Artists are just that: artists. While they most often get the shaft, it's their own choice. You can't start regulating your hobby-turned-profession and demand that you get equal compensation as a surgeon or a lawyer. That's like me demanding to be paid for playing Eve Online or my PS3. If there is no one who buys my album (or at least not enough people to support my making music as a career) then tough titty for me. I can either write songs for pop radio or become another Alter Bridge or Shinedown or some other generic rock band on the radio these days if I want to make a career that's paid like a surgeon.

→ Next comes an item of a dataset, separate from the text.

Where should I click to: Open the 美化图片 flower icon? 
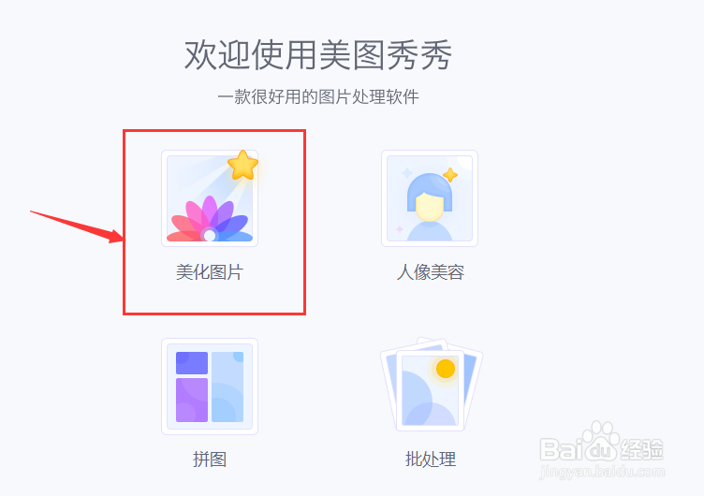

There's no one stopping artists from releasing their stuff independently, you just have to have enough capital to promote and distribute it, and that's where record labels come in. However, in this day and age, you pretty much just have to get a good group of musicians together, write a decent album, and spam Facebook, Twitter, Soundcloud, Bandcamp, etc. if you want exposure. Many labels offer tours to those who have the most Likes on FB, I shit you not. You can cut a distribution deal on your own with a distributor and end up keeping a much bigger slice while doing the very same job a label would do promoting you, while you save thousands.

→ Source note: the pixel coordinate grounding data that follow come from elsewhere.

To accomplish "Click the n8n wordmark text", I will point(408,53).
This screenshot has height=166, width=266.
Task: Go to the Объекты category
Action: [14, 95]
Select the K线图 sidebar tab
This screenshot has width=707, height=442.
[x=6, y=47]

A lot of people here complain that venues don't wanna pay local bands. This is a problem with artists when venues don't wanna pay if you're local, but you know what? I've never seen a good band not get paid here. If you're playing in a pub or a club and you can bring a hundred people with you, you'll get paid. Most of these people complaining are in bands who either suck or write music no one's interested in or wants to hear.
I think artists should be compensated for their work if people want to patronize them, but it's not a right. That's why modern art is so fucking stupid: if anything can be art, then nothing can also be art...and it often is. Just go to MOMA and watch the pseudo-intellectual hipster dumbasses walk around in a circle, stroking their chins in deep thought over nothing. It's the biggest farce in the history of the art world. There still has to be a litmus test for good art in music, and the only way to do that is to pay the ones who make good art and critique those who don't.